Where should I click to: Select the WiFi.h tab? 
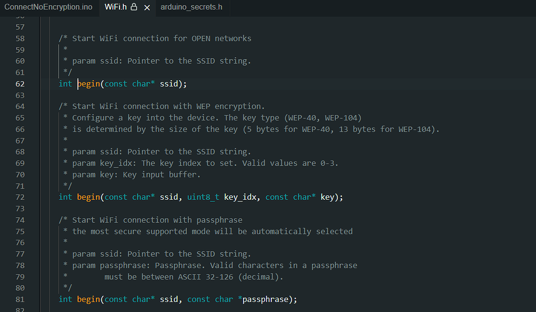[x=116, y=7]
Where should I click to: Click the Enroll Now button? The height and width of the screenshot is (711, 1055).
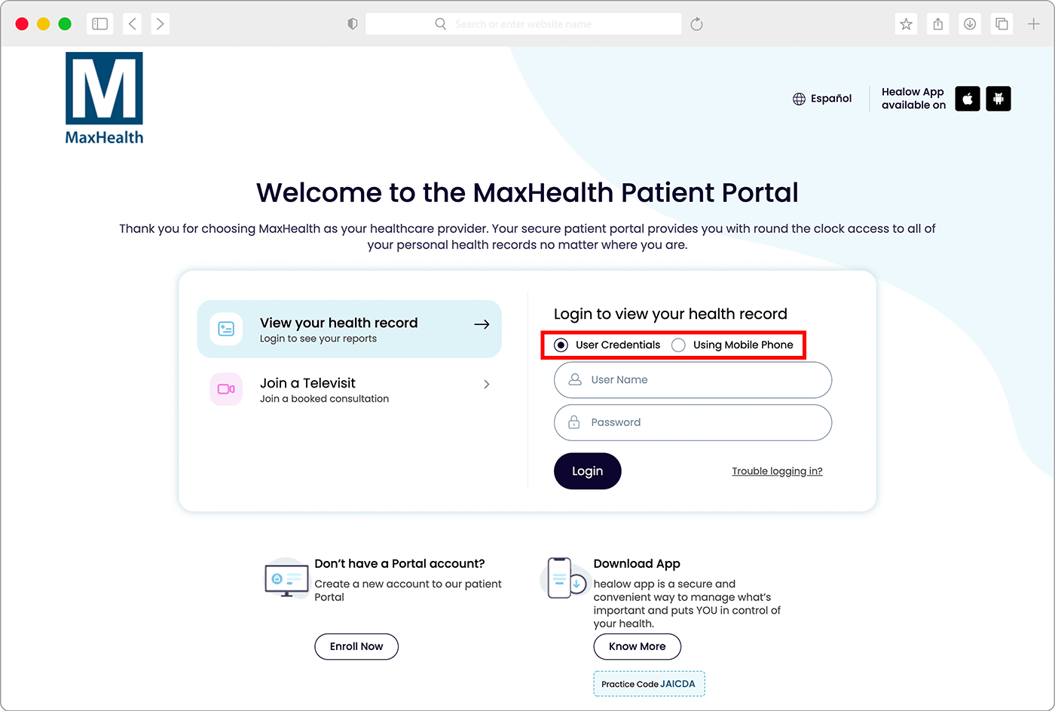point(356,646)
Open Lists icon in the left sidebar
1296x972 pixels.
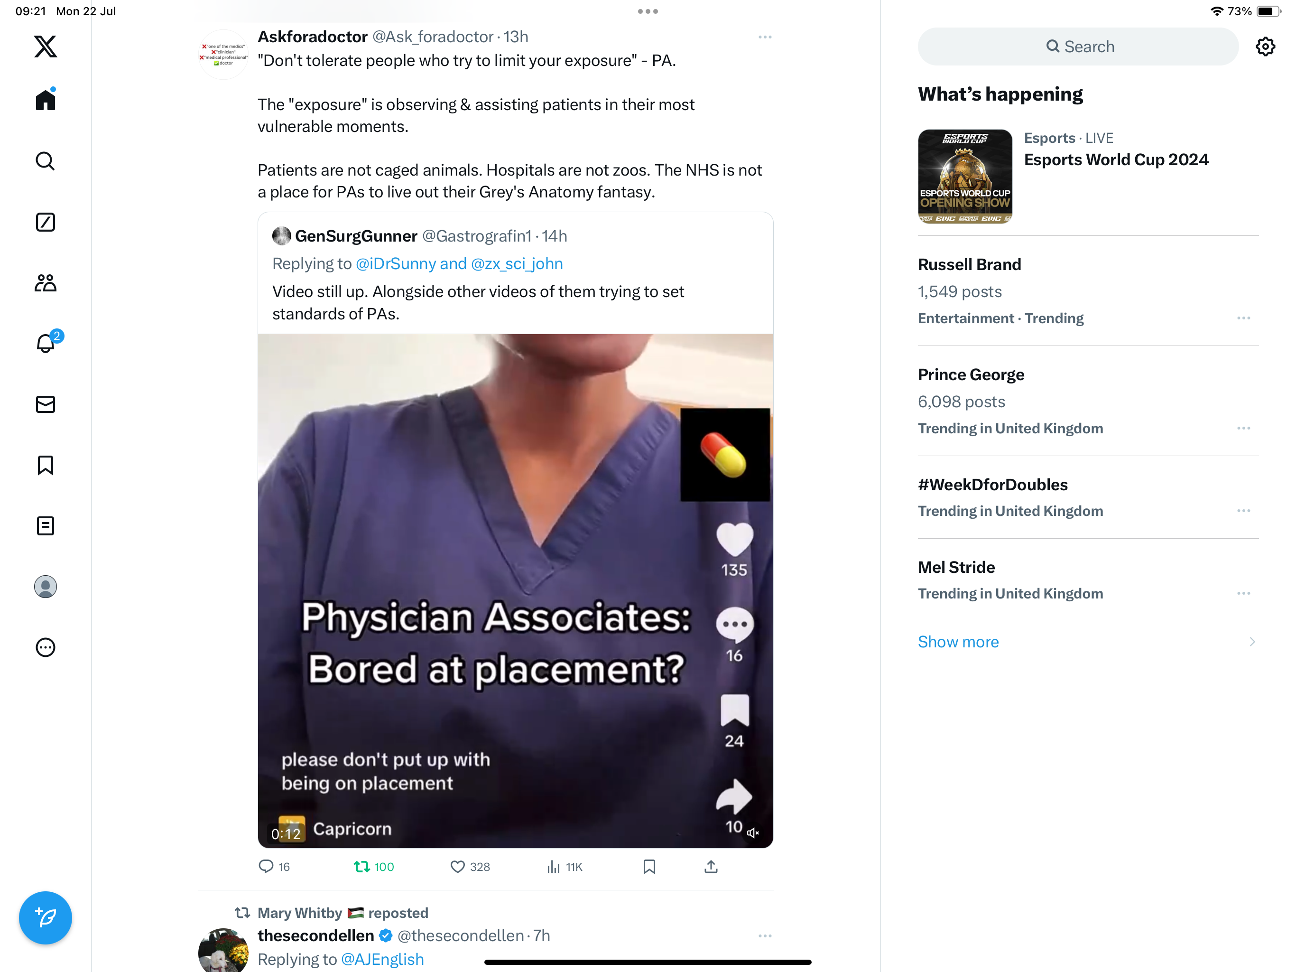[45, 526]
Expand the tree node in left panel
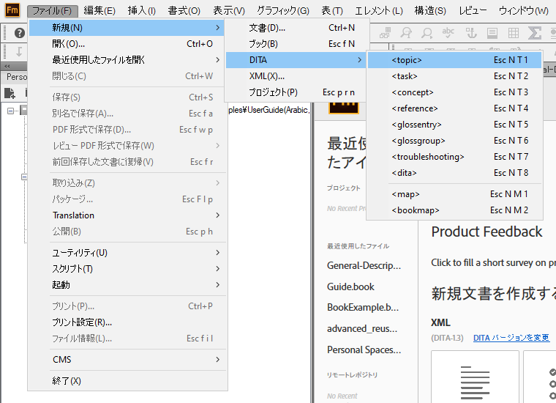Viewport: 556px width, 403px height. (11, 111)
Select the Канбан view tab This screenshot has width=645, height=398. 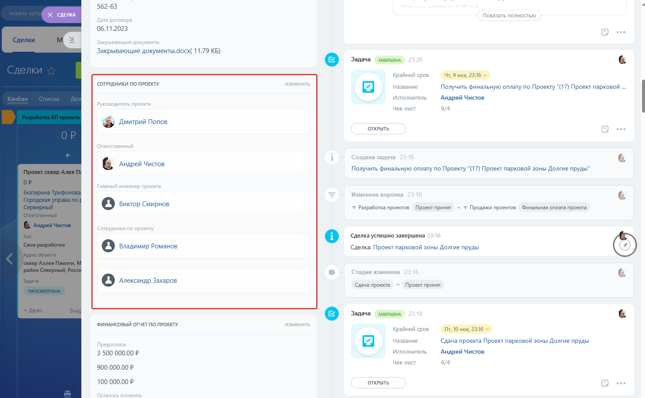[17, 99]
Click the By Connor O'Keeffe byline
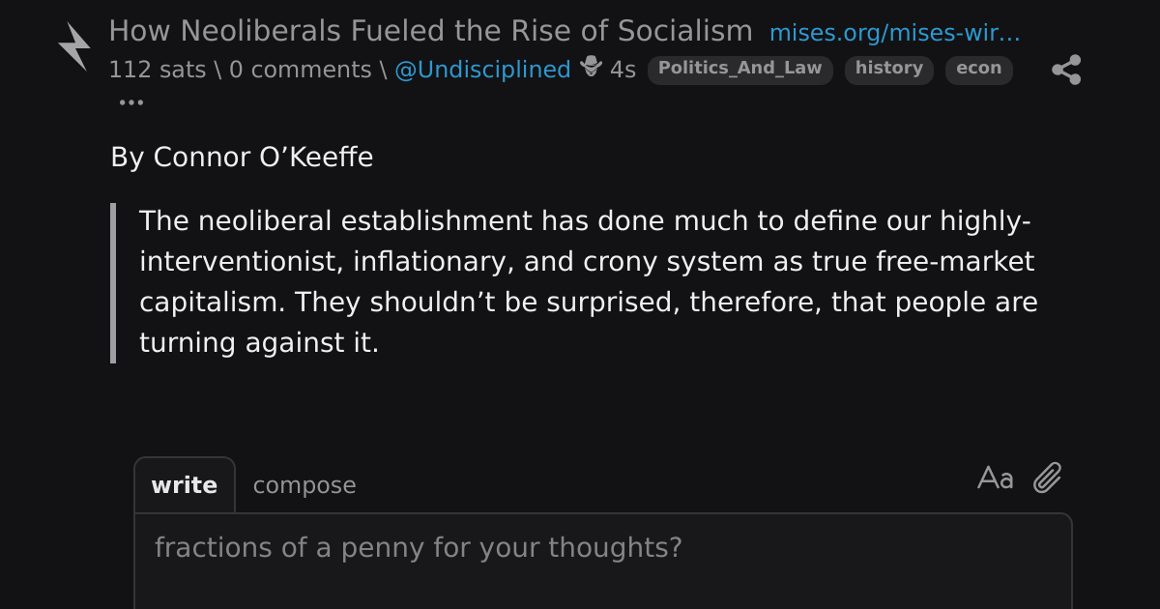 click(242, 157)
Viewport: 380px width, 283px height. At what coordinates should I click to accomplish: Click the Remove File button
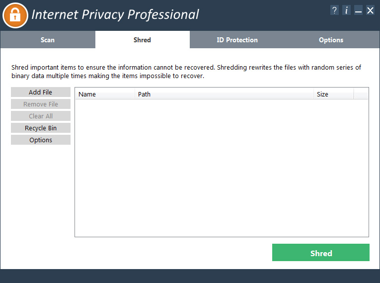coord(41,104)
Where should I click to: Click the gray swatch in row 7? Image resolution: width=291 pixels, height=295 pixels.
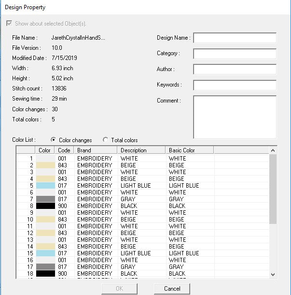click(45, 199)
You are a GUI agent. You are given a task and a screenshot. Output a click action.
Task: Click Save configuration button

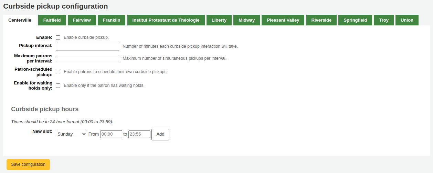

___

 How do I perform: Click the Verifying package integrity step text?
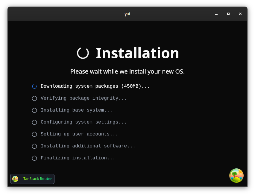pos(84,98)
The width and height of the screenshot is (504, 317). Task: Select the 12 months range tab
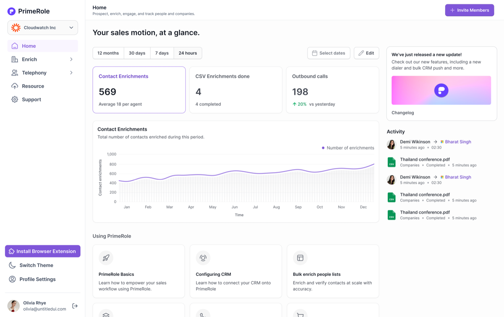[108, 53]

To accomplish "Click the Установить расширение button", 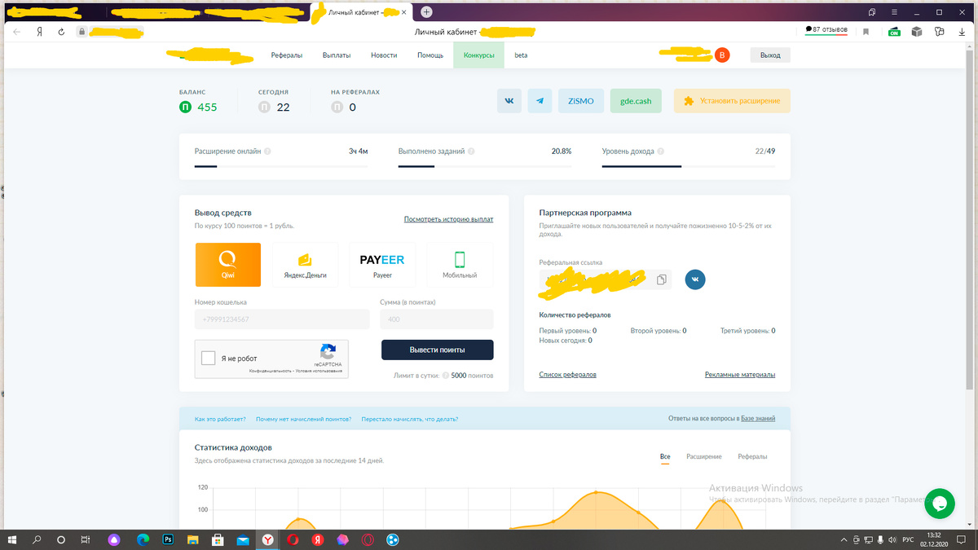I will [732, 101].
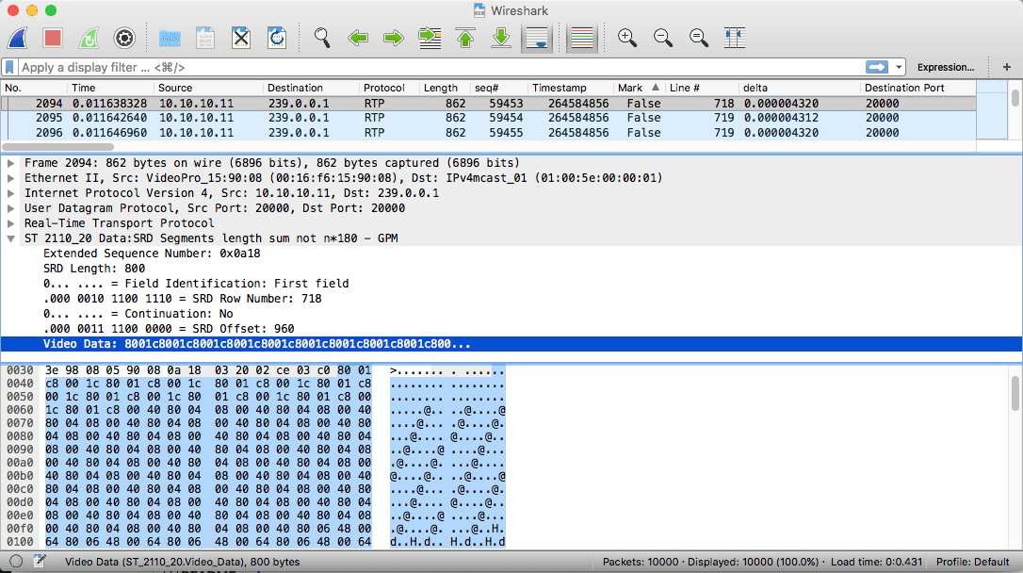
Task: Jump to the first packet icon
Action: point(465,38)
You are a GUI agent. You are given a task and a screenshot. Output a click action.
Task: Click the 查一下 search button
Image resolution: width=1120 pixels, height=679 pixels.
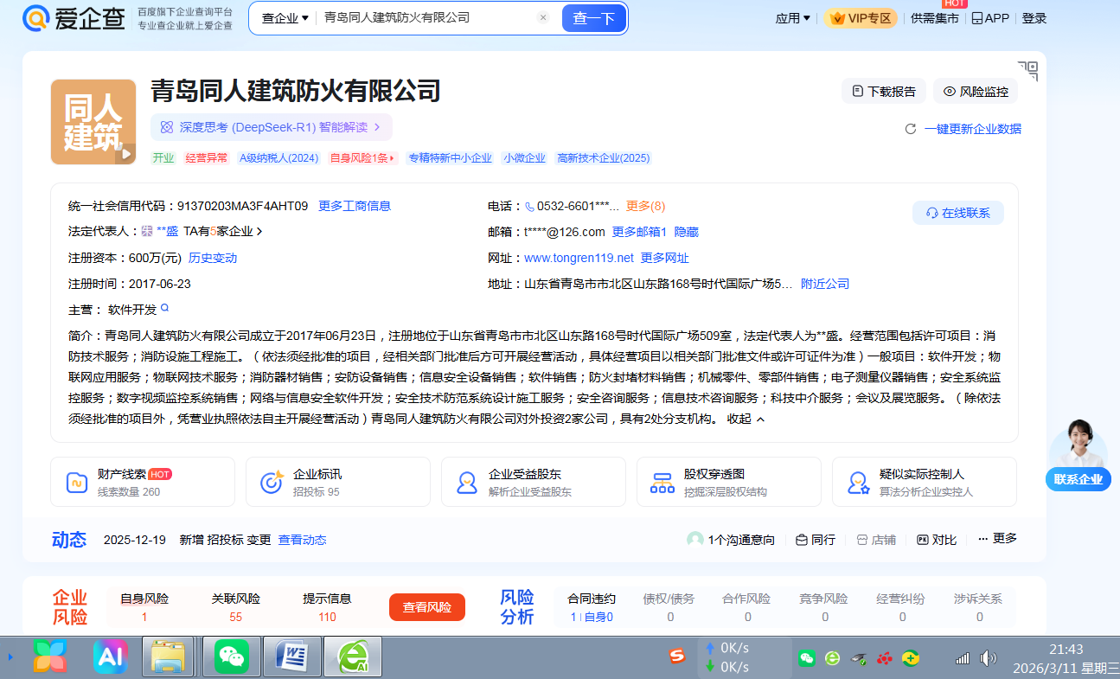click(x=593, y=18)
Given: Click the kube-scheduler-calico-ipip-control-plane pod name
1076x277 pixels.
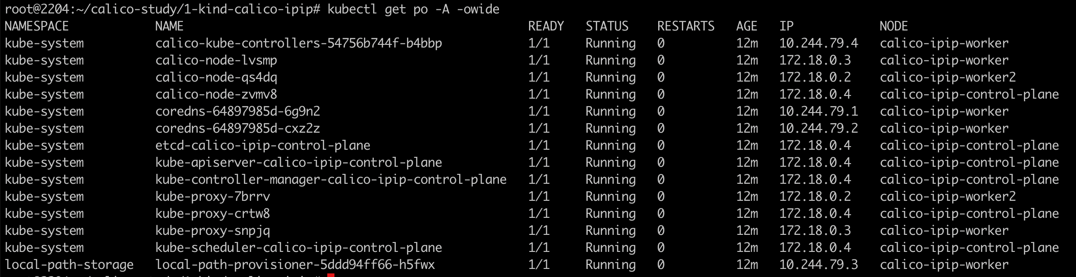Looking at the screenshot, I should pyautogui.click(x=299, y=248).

___

> [Problem description]: Copy out, word for word, the stretch of lines above from the one containing "Where should I click to: Click the gray" through the one containing "Task: Click Save configuration button". Leave any pictures out of your answer.

> [Exercise answer]:
Where should I click to: Click the gray swatch in row 7? Image resolution: width=291 pixels, height=295 pixels.
click(45, 199)
You are a GUI agent. You are given a task and a screenshot. Output a click action.
Task: Click Save configuration button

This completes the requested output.